# Your goal:
Once you reach the line containing "Open the flag markers panel in the sidebar", return it and every line after it exactly, through the end of the records below, with no pictures.

= Beginning of Section =

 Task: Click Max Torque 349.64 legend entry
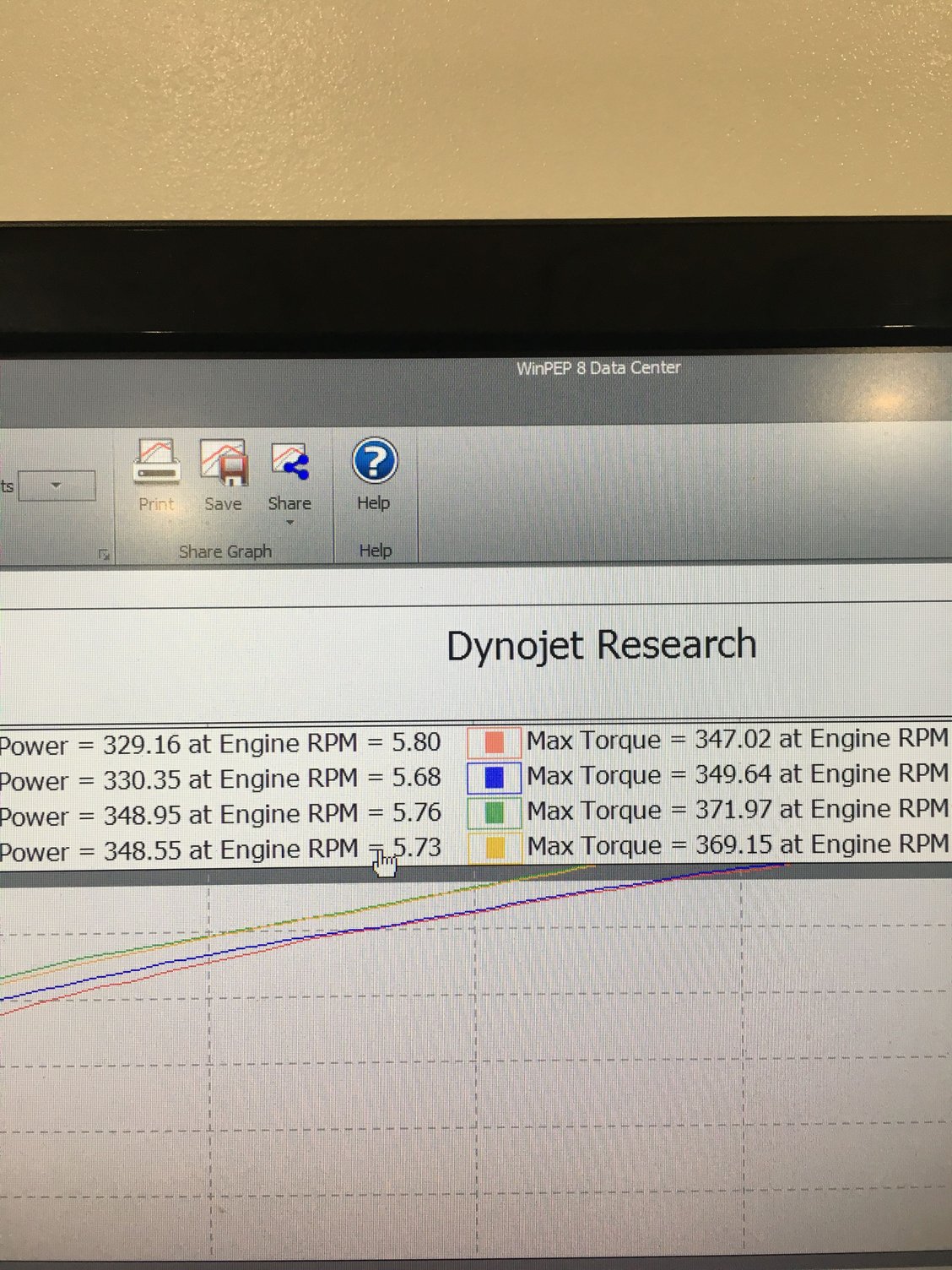[x=737, y=774]
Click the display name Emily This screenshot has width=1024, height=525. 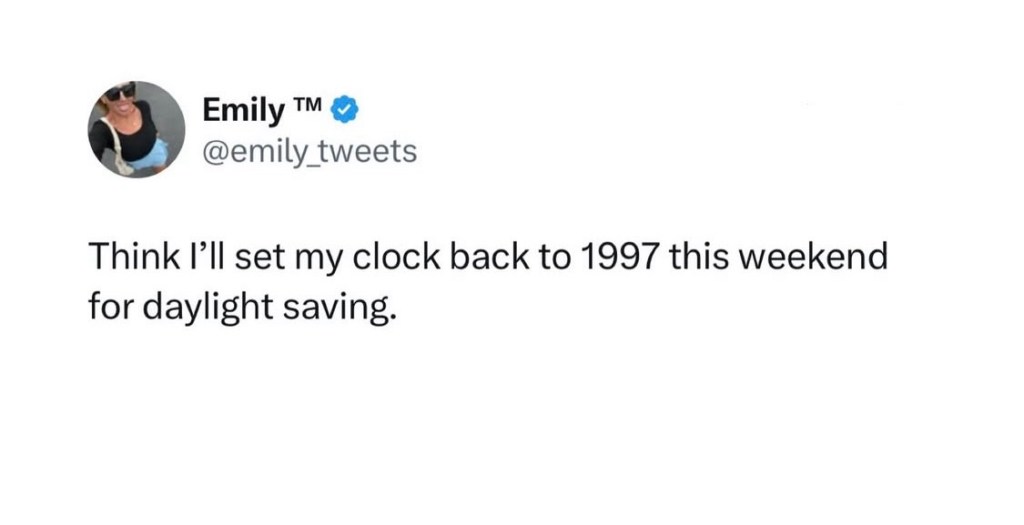click(x=243, y=111)
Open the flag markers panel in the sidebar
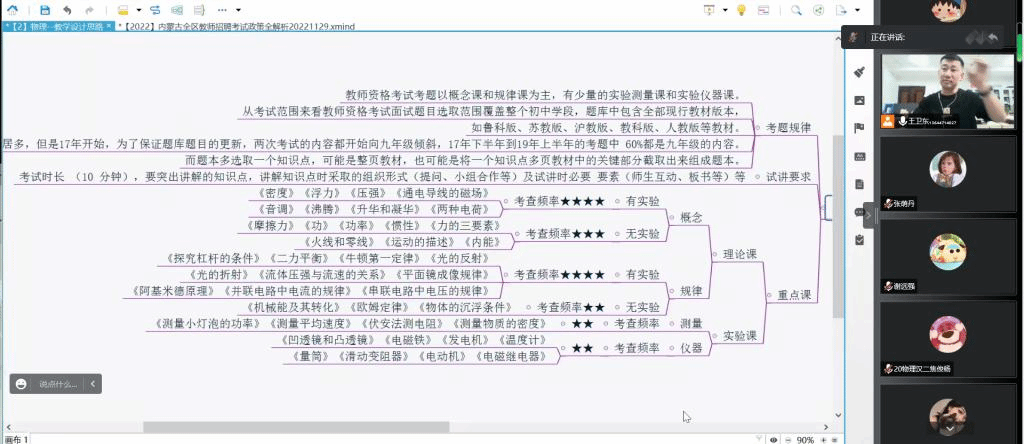This screenshot has width=1024, height=444. coord(859,128)
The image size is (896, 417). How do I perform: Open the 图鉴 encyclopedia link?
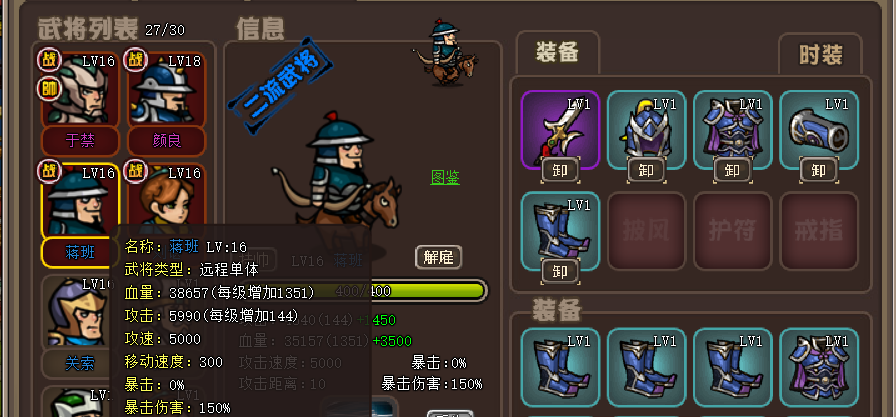point(445,178)
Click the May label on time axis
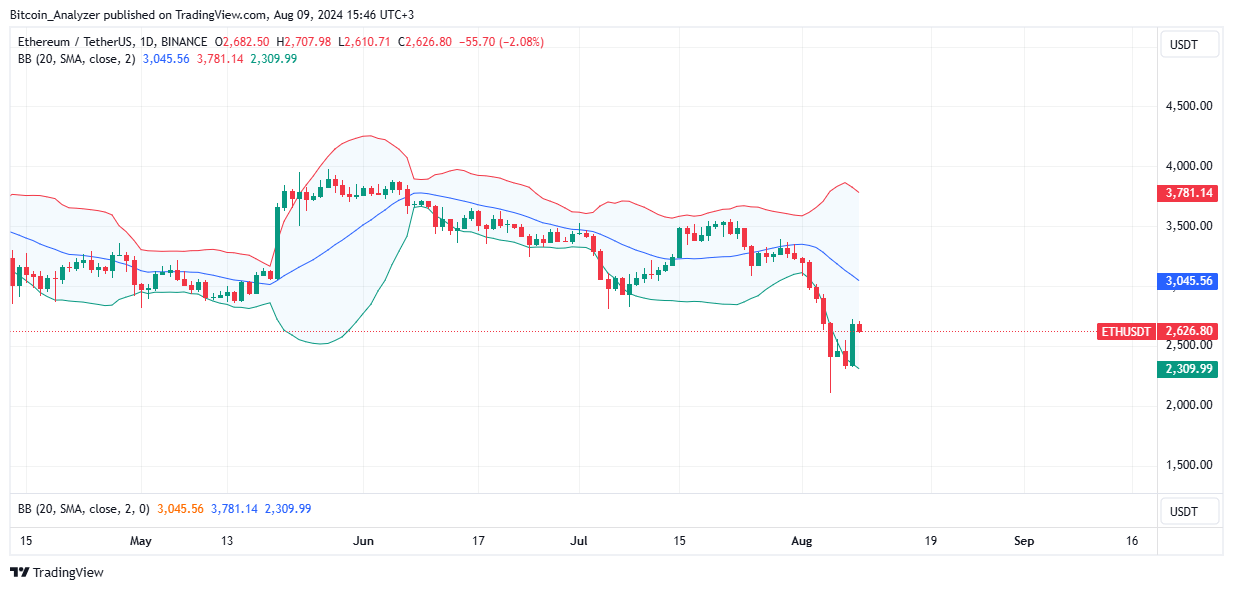Screen dimensions: 1233x590 (x=141, y=541)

= End of Section =

# Your solution:
Open the flag markers panel in the sidebar
This screenshot has width=1024, height=444. coord(859,128)
The image size is (896, 417). How do I perform: Open the 图鉴 encyclopedia link?
point(445,178)
Click the May label on time axis
Screen dimensions: 1233x590 (x=141, y=541)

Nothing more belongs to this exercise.